During a conference between Modi and farmers aired across multiple channels in June, one woman farmer from eastern Chhattisgarh state said her income had doubled thanks to a government scheme. However in a program aired on July 6 on ABP News, one of India’s top Hindi-language channels, the woman admitted a government official who had visited her village had coached her to lie.
Matters escalated this week after the channel’s editor-in-chief Milind Khandekar and Punya Prasoon Bajpai—anchor of the Master Stroke program that carried the expose—quit the network.
Another senior anchor at the channel, who has been critical of Modi’s government, has been taken off air for 15 days, a senior journalist with ABP News, who wished to remain anonymous, told AFP.

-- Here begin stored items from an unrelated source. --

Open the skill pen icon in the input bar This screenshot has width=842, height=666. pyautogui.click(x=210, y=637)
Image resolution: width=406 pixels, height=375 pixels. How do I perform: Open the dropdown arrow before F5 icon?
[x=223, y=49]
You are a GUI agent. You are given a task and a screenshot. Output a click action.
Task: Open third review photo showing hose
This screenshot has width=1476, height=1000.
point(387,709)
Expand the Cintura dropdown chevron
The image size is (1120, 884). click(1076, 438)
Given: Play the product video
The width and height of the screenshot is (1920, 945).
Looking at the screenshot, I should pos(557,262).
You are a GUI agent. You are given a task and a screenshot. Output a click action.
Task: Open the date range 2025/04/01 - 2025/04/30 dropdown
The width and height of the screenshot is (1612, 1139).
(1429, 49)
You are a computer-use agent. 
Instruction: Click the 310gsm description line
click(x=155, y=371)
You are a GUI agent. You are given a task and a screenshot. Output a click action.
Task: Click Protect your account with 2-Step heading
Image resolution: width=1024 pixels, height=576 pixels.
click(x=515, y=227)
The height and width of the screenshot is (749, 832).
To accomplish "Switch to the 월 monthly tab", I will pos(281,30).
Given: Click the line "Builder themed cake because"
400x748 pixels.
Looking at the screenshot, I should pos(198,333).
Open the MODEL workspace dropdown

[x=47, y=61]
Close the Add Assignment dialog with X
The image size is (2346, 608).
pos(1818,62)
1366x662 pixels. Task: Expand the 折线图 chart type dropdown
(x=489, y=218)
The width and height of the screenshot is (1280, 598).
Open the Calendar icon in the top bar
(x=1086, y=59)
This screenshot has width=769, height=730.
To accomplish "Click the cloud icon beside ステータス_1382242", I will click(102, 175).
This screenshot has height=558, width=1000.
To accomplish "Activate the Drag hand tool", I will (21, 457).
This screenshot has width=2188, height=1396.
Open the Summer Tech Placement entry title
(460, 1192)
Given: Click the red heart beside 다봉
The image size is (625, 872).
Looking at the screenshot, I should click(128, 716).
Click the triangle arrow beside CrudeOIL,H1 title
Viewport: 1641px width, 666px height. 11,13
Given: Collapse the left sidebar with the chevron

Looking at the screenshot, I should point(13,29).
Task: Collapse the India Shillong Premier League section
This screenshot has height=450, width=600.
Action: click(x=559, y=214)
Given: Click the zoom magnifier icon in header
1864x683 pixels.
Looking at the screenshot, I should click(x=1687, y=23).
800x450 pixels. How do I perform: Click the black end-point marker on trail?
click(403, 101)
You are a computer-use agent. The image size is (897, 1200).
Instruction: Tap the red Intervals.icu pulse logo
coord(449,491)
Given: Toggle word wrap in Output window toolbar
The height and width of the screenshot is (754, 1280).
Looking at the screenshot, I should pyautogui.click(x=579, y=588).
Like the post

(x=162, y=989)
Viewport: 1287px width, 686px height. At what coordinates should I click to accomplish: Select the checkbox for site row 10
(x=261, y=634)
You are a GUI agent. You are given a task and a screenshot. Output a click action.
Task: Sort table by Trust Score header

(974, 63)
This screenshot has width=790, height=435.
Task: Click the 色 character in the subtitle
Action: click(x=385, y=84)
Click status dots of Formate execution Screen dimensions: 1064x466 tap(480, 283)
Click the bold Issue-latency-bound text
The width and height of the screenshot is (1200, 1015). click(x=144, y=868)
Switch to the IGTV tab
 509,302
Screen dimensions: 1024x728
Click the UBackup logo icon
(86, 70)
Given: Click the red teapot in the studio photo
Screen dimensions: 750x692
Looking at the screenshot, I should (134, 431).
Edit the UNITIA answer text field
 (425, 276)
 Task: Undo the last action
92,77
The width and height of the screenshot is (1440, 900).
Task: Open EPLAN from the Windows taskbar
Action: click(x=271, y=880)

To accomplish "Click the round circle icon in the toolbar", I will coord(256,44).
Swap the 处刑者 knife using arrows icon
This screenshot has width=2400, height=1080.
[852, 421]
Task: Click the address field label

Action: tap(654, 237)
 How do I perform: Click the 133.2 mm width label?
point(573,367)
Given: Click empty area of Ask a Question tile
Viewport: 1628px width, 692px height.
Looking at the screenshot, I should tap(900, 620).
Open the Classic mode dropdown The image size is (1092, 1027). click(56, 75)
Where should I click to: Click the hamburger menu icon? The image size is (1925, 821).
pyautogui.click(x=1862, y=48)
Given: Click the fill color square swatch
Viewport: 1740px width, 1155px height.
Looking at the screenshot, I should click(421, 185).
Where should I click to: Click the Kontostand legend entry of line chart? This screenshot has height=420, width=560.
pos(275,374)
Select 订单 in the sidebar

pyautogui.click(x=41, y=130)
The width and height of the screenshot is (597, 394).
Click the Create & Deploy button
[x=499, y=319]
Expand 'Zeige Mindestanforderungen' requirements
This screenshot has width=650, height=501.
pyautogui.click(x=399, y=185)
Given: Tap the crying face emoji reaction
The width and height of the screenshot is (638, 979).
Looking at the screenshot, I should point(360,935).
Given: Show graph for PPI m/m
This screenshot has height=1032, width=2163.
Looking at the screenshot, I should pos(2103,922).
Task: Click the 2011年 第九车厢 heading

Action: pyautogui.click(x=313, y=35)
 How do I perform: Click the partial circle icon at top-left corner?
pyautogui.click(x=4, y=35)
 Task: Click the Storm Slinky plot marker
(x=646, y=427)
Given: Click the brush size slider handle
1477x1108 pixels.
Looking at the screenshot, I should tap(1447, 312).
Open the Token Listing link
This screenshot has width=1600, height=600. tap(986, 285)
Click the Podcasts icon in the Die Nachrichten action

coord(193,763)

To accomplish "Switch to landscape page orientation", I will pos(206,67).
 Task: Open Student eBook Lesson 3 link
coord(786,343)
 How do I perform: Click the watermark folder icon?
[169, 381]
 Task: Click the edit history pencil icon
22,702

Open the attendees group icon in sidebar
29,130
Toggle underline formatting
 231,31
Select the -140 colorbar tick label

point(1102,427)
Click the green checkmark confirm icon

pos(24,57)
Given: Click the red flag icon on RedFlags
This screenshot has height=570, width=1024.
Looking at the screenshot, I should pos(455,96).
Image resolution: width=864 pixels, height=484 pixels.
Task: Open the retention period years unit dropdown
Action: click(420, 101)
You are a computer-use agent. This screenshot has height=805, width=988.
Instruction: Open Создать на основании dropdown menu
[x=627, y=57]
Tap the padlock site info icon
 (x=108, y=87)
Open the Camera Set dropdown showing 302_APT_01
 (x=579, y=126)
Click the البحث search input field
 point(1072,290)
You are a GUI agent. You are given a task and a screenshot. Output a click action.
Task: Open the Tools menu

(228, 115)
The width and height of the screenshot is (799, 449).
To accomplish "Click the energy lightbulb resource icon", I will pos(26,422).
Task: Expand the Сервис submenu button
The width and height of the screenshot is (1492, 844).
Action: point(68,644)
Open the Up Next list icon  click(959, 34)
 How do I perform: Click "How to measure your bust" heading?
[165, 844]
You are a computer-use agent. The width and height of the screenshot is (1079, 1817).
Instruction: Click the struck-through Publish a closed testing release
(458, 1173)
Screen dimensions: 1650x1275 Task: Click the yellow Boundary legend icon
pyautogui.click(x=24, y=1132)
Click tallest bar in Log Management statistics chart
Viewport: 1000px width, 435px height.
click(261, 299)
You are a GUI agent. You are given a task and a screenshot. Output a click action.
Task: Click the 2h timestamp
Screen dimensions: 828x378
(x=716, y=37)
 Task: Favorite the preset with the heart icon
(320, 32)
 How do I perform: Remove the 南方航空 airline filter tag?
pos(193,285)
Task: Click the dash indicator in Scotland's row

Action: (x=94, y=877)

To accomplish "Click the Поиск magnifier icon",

The opposition Congress party laid into Modi over the affair on Friday, while social media was rife with accusations that the government was trying to muzzle the press. “It is unfortunate that the media is being targeted for doing its duty, for carrying out reality checks on the government’s claim,” senior Congress leader Mallikarjun Kharge said in parliament. “The media is being intimidated,” he said.
“I see the #ABPNews developments as an admission that the govt has failed and it is running scared of Hindi TV channels exposing its failures in an election year. This fascist streak will only get stronger,” tweeted Arvind Jha, an entrepreneur.
Freelance journalist Dhruv Rathee said the journalists were paying the price for exposing a “big fraud.”
“They had asked farmers to lie and speak good things about Modi. [Bajpai] dared to speak the truth and he was fired,” he wrote on Twitter.
A BJP spokesman did not immediately respond to an AFP request for comment.
The Press Trust of India quoted information minister Rajyavardhan Rathore as saying the government had “nothing to do” with the resignations.
The Reporters Without Borders press watchdog last month warned of deteriorating media freedom in India, the world’s largest democracy. It also took the Indian government to task over online hate campaigns and harassment by “armies of trolls” associated with Hindu nationalists loyal to Modi.